La soirée s’est donc terminée avec la projection de L’Idée, court métrage de 25 minutes réalisé par Berthold Bartosch. La séance a été précédée de l’intervention de Jean-Baptiste Garnero, chargé d’étude pour la valorisation des collections du CNC, à l’origine de la restauration de ce trésor presque centenaire. Une restauration compliquée, les négatifs ayant disparu il y a longtemps, brûlés par les nazis.
Berthold Bertosch, cinéaste d’origine allemande né en 1893 et mort en 1968, a réalisé ce film en papier découpé presque à lui tout seul, dans les combles du théâtre du Vieux-Colombier, à Paris, créant les décors aussi bien que les effets spéciaux, inventant des procédés qui allaient ensuite être repris par d’autres cinéastes.
Ce film est inspiré du livre de gravures sur bois du même nom de l’artiste belge Frans Masereel, une sorte de biographie tout en images racontant la vie d’une idée, qui prend les traits d’une femme. Une idée qui naît dans l’esprit d’un homme et qui grandit, s’épanouit, s’échappe et se propage, gagnant tous les esprits libres.
Le Français Arthur Honegger a composé la musique du film, intégrant à son orchestration – grande nouveauté – les ondes Martenot, instrument de musique électronique créé quelques années plus tôt.
L’Idée est considéré comme le premier film d’animation « sérieux », parce qu’adressé aux adultes, dans un genre jusque-là plutôt destiné à un jeune public. Ce film donne matière à réflexion. C’est une ode à la liberté et à l’imagination, qui ne manque pas de rappeler que la première n’est jamais garantie, sauf à posséder la seconde. Cette soirée de clôture se termine donc sur une ouverture, et c’est sans doute une bonne chose. Ce festival est terminé, mais nous n’avons jamais fini de nous interroger.
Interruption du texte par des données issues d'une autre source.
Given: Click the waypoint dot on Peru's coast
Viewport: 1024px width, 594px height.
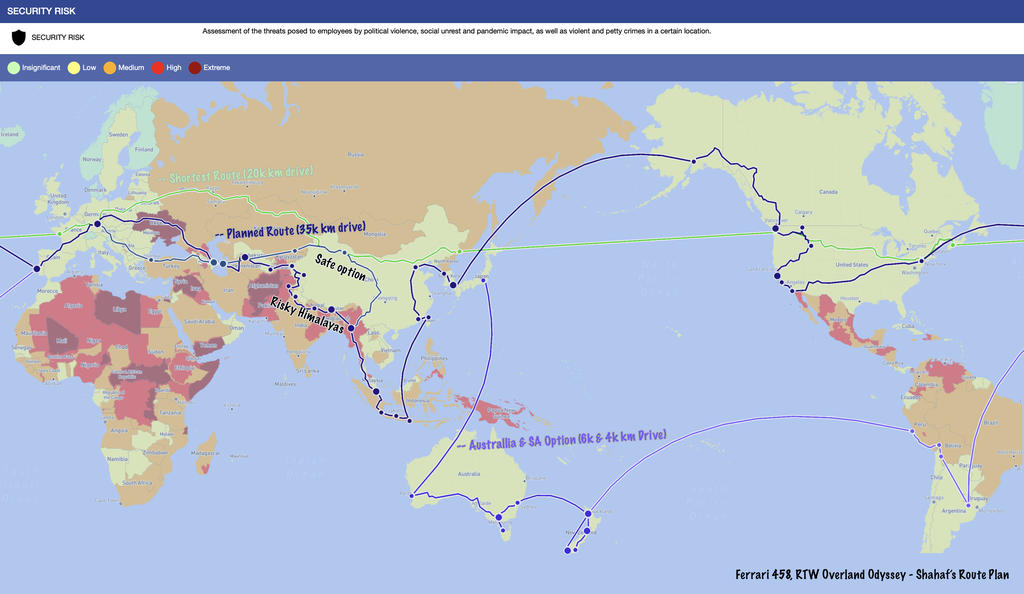Looking at the screenshot, I should coord(911,430).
« Les hommes vivent et meurent pour une idée
Mais l’idée est immortelle.
On peut la poursuivre, on peut la juger, on peut l’interdire, on peut la condamner à mort
Mais l’idée continue à vivre dans l’esprit des hommes. »
Début de L’Idée

Une 28ème édition du Festival National du Film d’Animation très réussie. L’occasion, pour le public comme pour les professionnels, de constater la belle vivacité du cinéma d’animation français – et de se rassurer, si besoin est : l’imagination et la créativité ont encore de beaux jours devant elles. Tant qu’il y aura des gens pour penser, il y aura des idées. Et tant qu’il y aura des idées, il y aura matière à créer. Tâchons seulement de préserver le formidable terrain de jeu qui nous a été alloué.

Clap clap de fin. Rendez-vous l’an prochain.